• [Exercise text]:
'''

As it is almost impossible that the symptoms of the remedy and the symptoms of the patient’s disease cover each other exactly, “there is hardly any homeopathic medicine, which during it‘s action does not bring about some very slight unaccustomed complaint or small new symptom”. (§156 Organon)
Accessory symptoms of the correctly chosen remedy may also appear when the dose was too large, the remedy repeated too frequently, and/or the potency too high, so that medicinal symptoms of the remedy which were not experienced before, are displayed. This may especially appear in oversensitive patients who prove remedies easily.
If the accessory symptoms are troublesome, the remedy will not be capable of effecting real improvement. (§249 Organon) A medicine, although homeopathic to the case, does harm in every dose that is too large. The greater its homeopathicity the greater the harm of the remedy in too large doses as the patient‘s susceptibility is increased. The danger lies in establishing an artificial, medicinal disease with new and more severe symptoms, without extinguishing the old, natural disease.

'''

• [Extracted data]:
'''

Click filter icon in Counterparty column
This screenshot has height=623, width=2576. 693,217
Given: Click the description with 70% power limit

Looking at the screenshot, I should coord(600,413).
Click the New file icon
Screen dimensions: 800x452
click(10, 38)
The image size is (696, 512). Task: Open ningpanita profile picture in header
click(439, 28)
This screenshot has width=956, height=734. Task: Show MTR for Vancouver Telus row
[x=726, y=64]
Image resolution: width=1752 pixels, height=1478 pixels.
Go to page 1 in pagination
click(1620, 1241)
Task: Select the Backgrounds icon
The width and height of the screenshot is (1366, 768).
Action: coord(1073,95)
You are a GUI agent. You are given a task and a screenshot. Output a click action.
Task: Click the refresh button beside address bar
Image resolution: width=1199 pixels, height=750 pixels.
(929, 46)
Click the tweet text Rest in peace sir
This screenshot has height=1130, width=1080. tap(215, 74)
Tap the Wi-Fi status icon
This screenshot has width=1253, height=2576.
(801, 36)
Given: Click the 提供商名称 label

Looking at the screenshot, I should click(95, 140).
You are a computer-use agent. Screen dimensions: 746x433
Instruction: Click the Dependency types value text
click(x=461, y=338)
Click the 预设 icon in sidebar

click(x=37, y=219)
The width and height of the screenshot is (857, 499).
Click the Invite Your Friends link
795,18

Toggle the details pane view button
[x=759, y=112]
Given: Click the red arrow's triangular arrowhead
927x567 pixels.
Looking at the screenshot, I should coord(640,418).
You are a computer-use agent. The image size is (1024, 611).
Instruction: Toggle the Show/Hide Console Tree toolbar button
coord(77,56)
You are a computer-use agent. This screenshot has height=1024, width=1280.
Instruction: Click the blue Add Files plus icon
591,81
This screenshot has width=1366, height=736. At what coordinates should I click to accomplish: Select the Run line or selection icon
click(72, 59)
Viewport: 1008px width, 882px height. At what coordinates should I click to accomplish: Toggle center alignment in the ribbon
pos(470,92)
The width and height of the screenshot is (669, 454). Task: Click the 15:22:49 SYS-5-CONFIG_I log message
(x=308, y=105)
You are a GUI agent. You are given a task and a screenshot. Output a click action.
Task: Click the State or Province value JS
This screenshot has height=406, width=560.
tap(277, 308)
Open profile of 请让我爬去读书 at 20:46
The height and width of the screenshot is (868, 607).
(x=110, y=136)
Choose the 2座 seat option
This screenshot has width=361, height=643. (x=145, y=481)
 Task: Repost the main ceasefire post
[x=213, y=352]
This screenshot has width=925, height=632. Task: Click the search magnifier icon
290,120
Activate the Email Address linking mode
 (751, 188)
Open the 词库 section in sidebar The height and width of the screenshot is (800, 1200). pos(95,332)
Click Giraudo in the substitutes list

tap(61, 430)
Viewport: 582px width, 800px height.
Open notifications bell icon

'''

In the text on accessory symptoms of homeopathic remedies, which patients are said to be especially prone to these symptoms?

• [Output for this exercise]: Oversensitive patients who prove remedies easily.